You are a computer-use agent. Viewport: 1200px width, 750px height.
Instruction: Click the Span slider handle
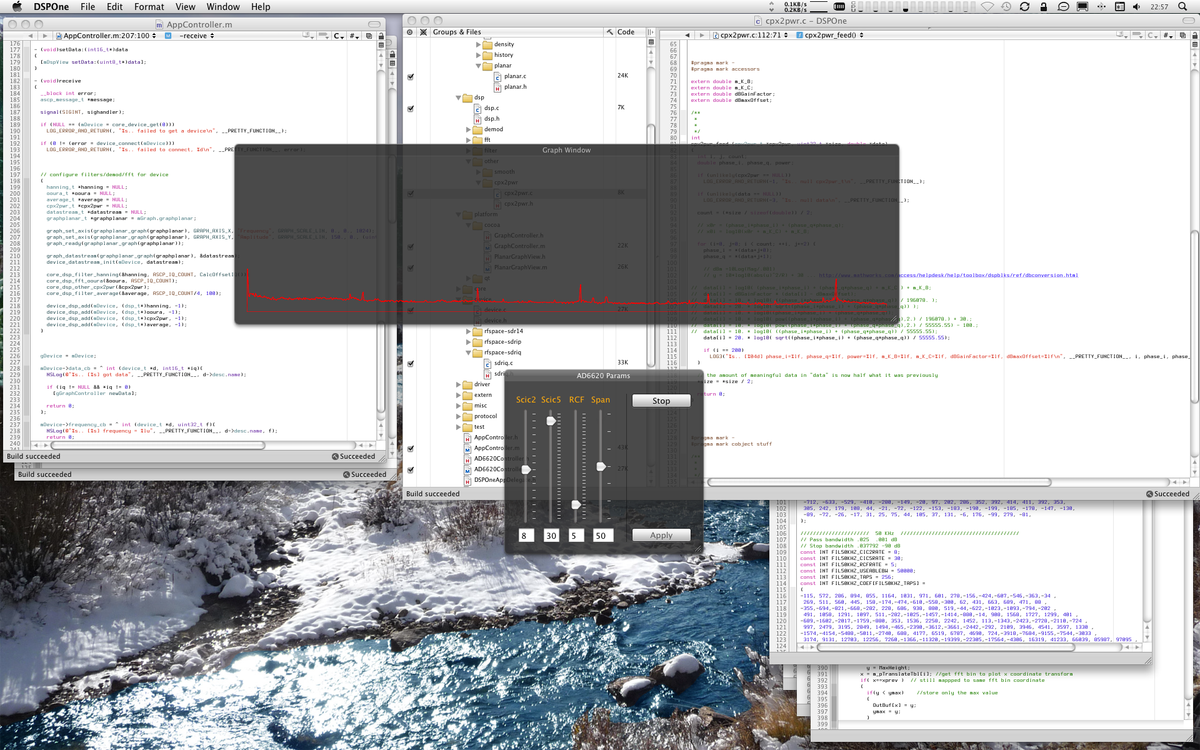point(601,466)
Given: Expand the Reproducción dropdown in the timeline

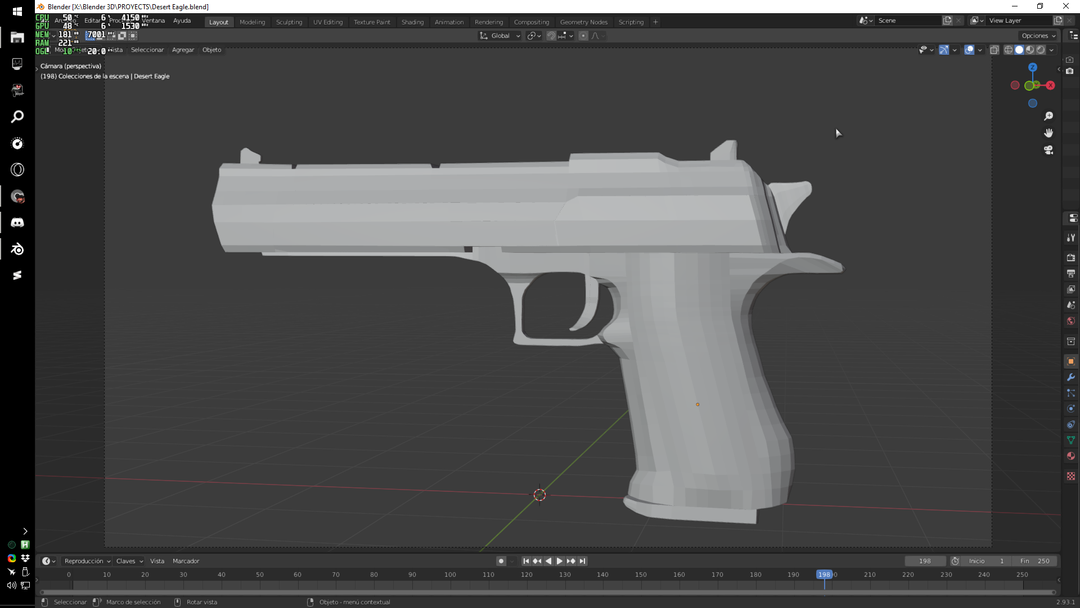Looking at the screenshot, I should pyautogui.click(x=85, y=561).
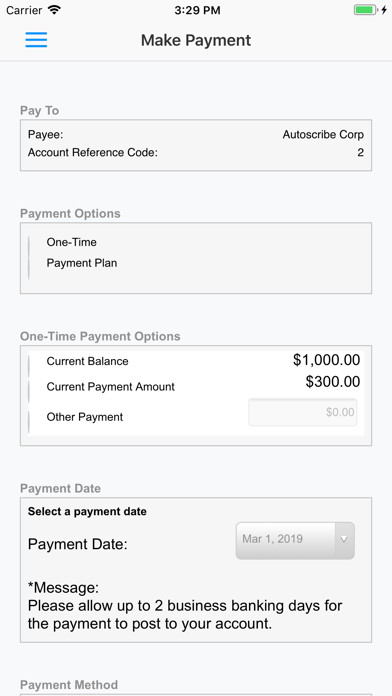This screenshot has height=696, width=392.
Task: Click the Other Payment amount field
Action: 303,412
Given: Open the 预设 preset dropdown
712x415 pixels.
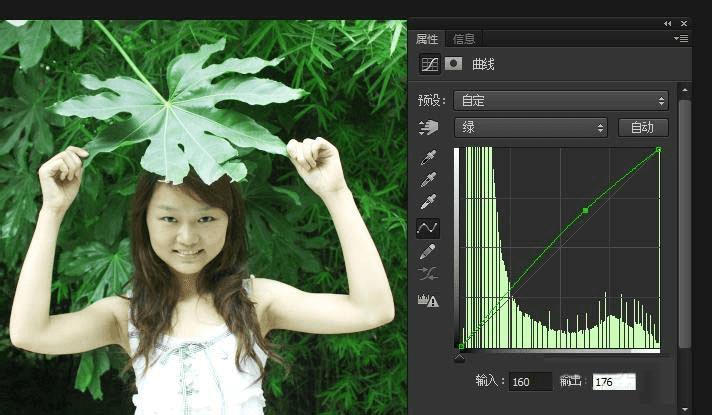Looking at the screenshot, I should pos(560,100).
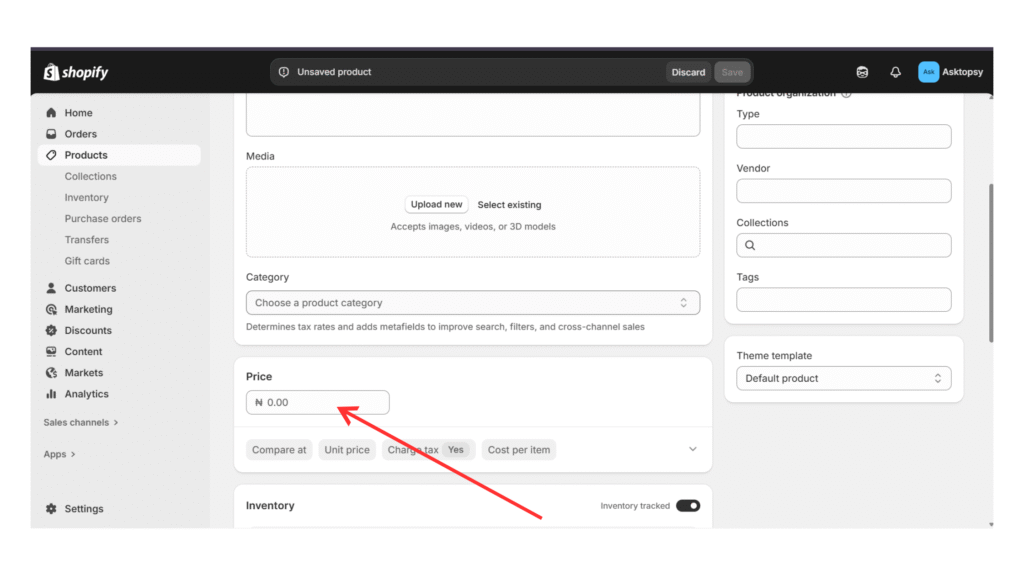Expand the Sales channels section
Viewport: 1024px width, 576px height.
point(80,423)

• TASK TO CARRY OUT:
Write out every line of the records above word for word, leaving out the pictures.

• SOLUTION:
You are a computer-use agent. Viewport: 1200px width, 750px height.
Instruction: Click the Span slider handle
point(601,466)
Given: Expand the Reproducción dropdown in the timeline

Looking at the screenshot, I should pyautogui.click(x=85, y=561).
This screenshot has height=696, width=392.
Task: Click the Other Payment amount field
Action: 303,412
Given: Open the 预设 preset dropdown
712x415 pixels.
Looking at the screenshot, I should pos(560,100).
Expand the Sales channels section
Viewport: 1024px width, 576px height.
point(80,423)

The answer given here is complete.